His admiration for Nazism brought him to imitate Adolf Hitler's hairstyle.

La Conquista del Estado and the Falange 
In the very first issue of the La Conquista del Estado (The Conquest of the State), Ledesma published a syncretic program, which advertised statism, a political role for the universities, regionalisation, and a syndicalist structure for the national economy. The paper was only published throughout the year, and, although a subject of debate in a CNT reunion, it never had the intended impact.
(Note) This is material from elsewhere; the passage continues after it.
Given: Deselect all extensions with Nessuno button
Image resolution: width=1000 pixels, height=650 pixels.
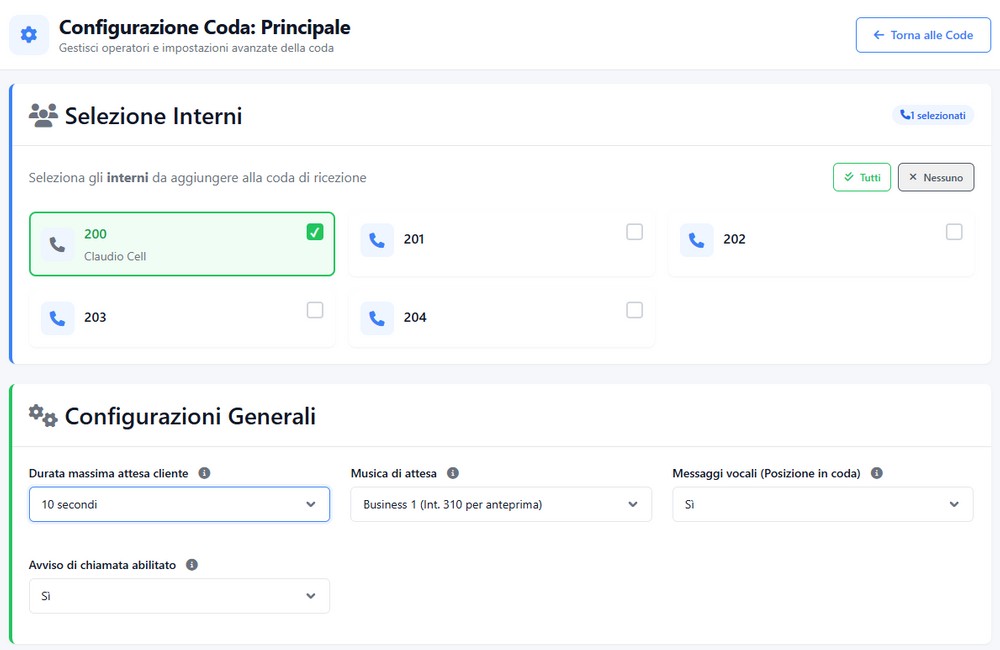Looking at the screenshot, I should [935, 178].
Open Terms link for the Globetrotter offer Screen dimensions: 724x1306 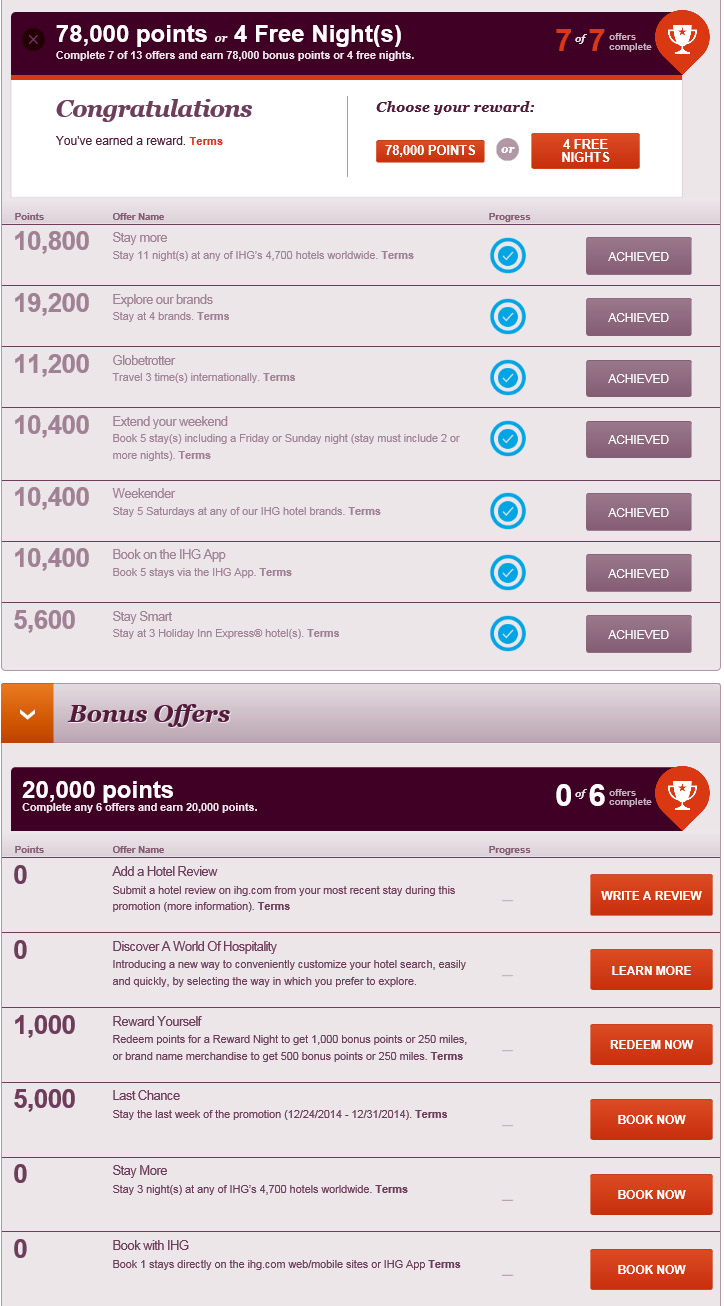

He subsequently led his group into an October 1931 merger with Onésimo Redondo's Junta Castellana de Actuación Hispánica, creating the Juntas de Ofensiva Nacional-Sindicalista, and its magazine JONS. It became the Falange Española de las Juntas de Ofensiva Nacional-Sindicalista (FE-JONS), after it fused with José Antonio Primo de Rivera's group in 1934; he personally designed the movement's badge, the yoke and the arrows derived from the Catholic Monarchs, and coined the mottos Arriba España and Una, Grande y Libre (both of which were still in use in Francoist Spain).

Death and legacy 
The group remained stable, despite the fact that Ledesma left over disagreements with Primo de Rivera; he formed a small group, La Patria Libre, which opposed the Falange on ideological grounds, displaying the same favorable attitude to the left-wing trade unions.

The outbreak of the Spanish Civil War caught Ledesma in Republican Madrid, far from the forces of Francisco Franco. Imprisoned by the Popular Front government because of suspected espionage throughout the summer and early autumn of 1936, he was executed by the Republican militia.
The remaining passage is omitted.